Niska came back through the door at a run, a stand-in goon a bit less imposing than the originals a step behind him. That cost them a moment of trouble when Niska stopped dead, peering at Mal all tied up like a Christmas present with an intense, confused re-evaluation, as though he hadn't expected to be seeing him there at all. The goon almost knocked him flying and spent a stretch of time gesticulating frantic-like with both arms trying to placate him, 'til finally Niska lost patience and flailed a hand at the fellow in slapping blows that couldn't have connected with much force until he backed off.
"She was here," Niska said, not in any way a question.
Mal made an aggravated sound from behind the gag, and hissing air through his teeth in irritation, Niska stepped up and yanked the gag loose without even taking the pause to instruct his help to up and do it for him. "Yes," Niska said, harder than his usual wheedling, gentle-old-grandpa tone, while Mal worked his dried out mouth. "She was here. For a moment there, I think perhaps you are working together, but then - here you still are." Wrinkling his nose up, he tossed the mangled white belt into the corner of the room.
"Yeah, here I still am. Turns out she just came here for a spell of bragging on her way to make a getaway, which by the by I noticed you boys making a fine job of not preventing." He hacked on the last few words, turned his head aside inasmuch as was possible, and spat, trying to rid himself of the cloth fibres sticking to the inside of his mouth.
Niska gave it a look that said it wasn't the preferred fluid to be decorating those floors. "My people are scouring the compound for her," he said. "They will find her."
"Good. Hope they do... you really still think I'm spoiling to give a damn about that woman? Stick a claw in her gut and turn up the power, I don't care."
"No." Niska shook his head and sighed falsely. "I don't believe you do. Still... maybe it adds interest for both of us. Maybe I let you watch, yes?" He grinned, finding his own twisted kind of enthusiasm in the idea. Held up a finger. "Ah. Or maybe I let her watch. That, you would not like so much. Very interesting... We see, perhaps, who breaks first? Or maybe you do not really like the thought of your wife being hurt when you are watching. Maybe she likes it less, too. See, we can discover these things. A little pain... ah, pain is knowledge. Without it, we stagnate, we disappear, we are nothing. It is tragedy that defines greatness, Mister Reynolds."

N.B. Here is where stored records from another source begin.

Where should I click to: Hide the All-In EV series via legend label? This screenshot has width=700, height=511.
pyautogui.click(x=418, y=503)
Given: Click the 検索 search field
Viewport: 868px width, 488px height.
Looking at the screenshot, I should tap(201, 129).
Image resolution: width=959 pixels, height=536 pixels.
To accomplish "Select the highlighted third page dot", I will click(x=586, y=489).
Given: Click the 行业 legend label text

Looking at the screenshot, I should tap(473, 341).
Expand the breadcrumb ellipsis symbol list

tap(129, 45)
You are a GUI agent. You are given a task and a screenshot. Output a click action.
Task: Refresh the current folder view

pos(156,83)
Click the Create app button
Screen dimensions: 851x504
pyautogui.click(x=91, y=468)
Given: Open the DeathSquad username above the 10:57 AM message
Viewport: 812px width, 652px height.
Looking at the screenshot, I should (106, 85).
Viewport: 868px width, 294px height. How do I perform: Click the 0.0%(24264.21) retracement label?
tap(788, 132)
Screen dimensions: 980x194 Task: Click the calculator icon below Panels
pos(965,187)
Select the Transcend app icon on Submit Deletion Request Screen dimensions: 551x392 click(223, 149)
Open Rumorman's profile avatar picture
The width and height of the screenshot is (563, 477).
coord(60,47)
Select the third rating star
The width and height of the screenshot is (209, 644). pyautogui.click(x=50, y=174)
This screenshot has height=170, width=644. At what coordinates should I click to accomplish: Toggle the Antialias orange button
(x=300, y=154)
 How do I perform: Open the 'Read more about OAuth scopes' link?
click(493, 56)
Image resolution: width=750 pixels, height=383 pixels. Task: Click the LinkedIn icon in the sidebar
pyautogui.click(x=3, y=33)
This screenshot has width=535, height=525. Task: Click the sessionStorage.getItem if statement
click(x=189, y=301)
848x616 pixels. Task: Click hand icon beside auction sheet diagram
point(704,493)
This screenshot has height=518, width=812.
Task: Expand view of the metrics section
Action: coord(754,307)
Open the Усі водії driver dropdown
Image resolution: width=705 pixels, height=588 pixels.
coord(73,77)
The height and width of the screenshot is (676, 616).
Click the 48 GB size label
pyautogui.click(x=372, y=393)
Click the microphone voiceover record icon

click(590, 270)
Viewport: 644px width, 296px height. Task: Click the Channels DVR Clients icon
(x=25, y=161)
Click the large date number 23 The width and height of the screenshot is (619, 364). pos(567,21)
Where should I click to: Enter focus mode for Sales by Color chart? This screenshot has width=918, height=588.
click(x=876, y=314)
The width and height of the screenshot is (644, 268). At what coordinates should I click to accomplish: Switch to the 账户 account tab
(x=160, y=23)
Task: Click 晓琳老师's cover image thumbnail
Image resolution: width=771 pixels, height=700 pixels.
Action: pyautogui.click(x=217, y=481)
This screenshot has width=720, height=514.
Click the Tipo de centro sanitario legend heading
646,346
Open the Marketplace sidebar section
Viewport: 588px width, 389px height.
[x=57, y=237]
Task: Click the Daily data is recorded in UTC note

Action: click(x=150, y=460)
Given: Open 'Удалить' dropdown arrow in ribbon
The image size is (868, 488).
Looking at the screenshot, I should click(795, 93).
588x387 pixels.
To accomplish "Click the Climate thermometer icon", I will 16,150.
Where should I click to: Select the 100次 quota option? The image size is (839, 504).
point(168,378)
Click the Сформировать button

"I guess you might not be wrong," Mal said noncommittally. "Shan Yu come up with that charming little ditty as well?"
Niska gave a dismissive shrug. "I paraphrase." Broke off and turned as one of his men entered the room with the kind of demeanour didn't suggest any pats on the back awaited the news he was bringing.
Niska rolled off a sharp line of exasperated Chinese. "What has gone wrong now?"
"Ennert and Grabonik are dead. We cornered her, but she got a gun from somewhere." The man took an unhappy pause for breath. "They're gone, Mr Niska. Her and Fenro both. They took one of the sub-atmosphere skimmers. Munif and Sorensen went after them, but..."
"What? What?" Niska pressed. "No more delays!"
The beleaguered fellow swallowed. "Sabotage, I think. I saw the flames and the smoke from one skimmer crashed on the horizon. The second - I think it was Munif - I think he managed to keep a lock and keep in the air. If he's put out a tracer signal - "
"Ah! We can follow. Yes." Niska nodded. "You will find Gunald and tell him to prep Eunice. Tell him to run a thorough check. Quickly! Go!"
Mal had watched the proceedings with cautious interest, but wiped his face clean of expression as Niska turned back to him. "Mister Reynolds," the old bastard said. A curt gesture to his attending goon saw an ugly, barbed knife obediently placed in his hand, and he set its tip to Mal's chest, point digging in just enough to break the skin, just beneath the band of rope. "Your wife, it seems you are right. She proves more trouble than she is worth." A slice of upward motion severed the bindings easily, leaving Mal trying not to fall forward as his weight caught for an instant on his still-tied wrists. "I think that it will not be a problem for you, to help me find her, yes?"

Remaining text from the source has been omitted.